Moscow’s renewed strikes on Ukraine’s energy grid in recent months have forced rolling blackouts across the country, with electricity available for 12 hours or less per day for most users.
IAEA said in its Thursday briefing that the strikes have targeted energy facilities supporting the plants’ operations.
The strikes affected all three of Ukraine’s operational nuclear power plants (NPPs), according to the IAEA.
The briefing said the Khmelnytskyi and Rivne NPPs “had already lowered production of electricity as a result of military activities earlier this month,” with another recent strike further decreasing their output on Thursday after “they each lost the connection to one of their high-voltage power lines.”
IAEA representatives stationed at the plants also had to seek shelter during Thursday’s air raid, it added.
Another plant, the South Ukraine NPP, also lost connection to a high-voltage power line, with IAEA reporting “11 drones overnight one kilometer (0.6 miles) from the site.”
The IAEA did not specify the precise output from the reactors following the strikes.
The IAEA added that the connection to the Zaporizhzhia NPP, which remains under Russian occupation, was severed last Friday, but repair work has restored the link as of Thursday morning.
Ukraine’s precarious energy supply
Prior to Russia’s 2022 full-scale invasion, Ukraine had 56 gigawatt (GW) of installed capacity – sometimes called nameplate capacity – and 36 GW of actual capacity.

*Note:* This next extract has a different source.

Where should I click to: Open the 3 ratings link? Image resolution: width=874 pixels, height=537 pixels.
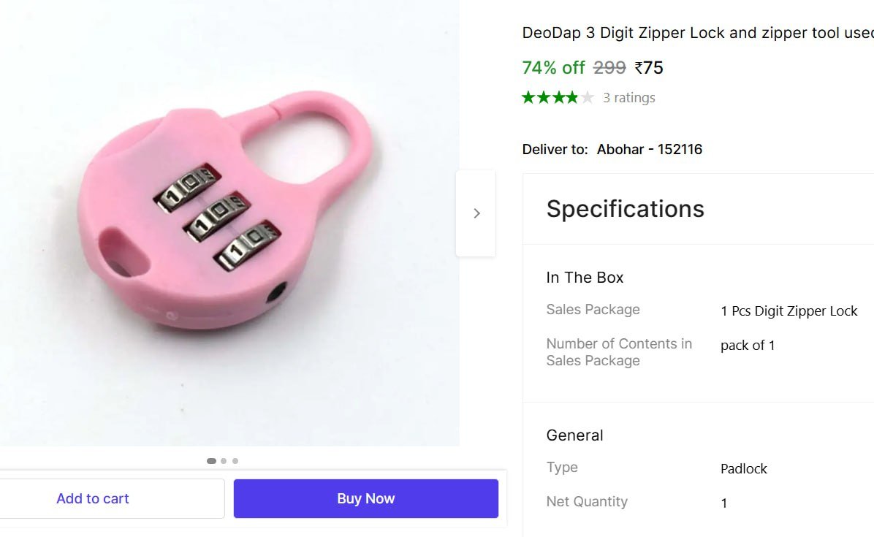(628, 98)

For context, a single GW is enough to power approximately 750,000 homes simultaneously in the US.
Before the attacks, nuclear power made up around a quarter of Ukraine’s nameplate capacity, while half of the total capacity came from thermal power plants – most of which had been battered by Russian strikes between 2024 and 2025, with the Russian campaign to hit thermal plants hitting its peak in the summer of 2024.

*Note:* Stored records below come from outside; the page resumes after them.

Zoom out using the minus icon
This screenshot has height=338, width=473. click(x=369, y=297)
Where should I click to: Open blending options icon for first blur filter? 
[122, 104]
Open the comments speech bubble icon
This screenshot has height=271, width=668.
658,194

Russia has avoided direct strikes on nuclear power plants, likely out of fear of triggering a nuclear disaster and the ensuing international backlash. As a result, nuclear generation has remained the backbone of Ukraine’s shrinking power supply.
But recent attacks suggest Russia has begun targeting surrounding infrastructure to force reactors to reduce output.
Russia occupied the Zaporizhzhia NPP – the largest in Ukraine capable of generating close to 6 GW – at the onset of the 2022 invasion.
The remaining NPPs in Ukraine have a total capacity of 7.835 GW, according to another IAEA report – 2,835 GW from Rivne, 2 GW from Khmelnytskyi, and 3 GW from the South Ukraine NPP.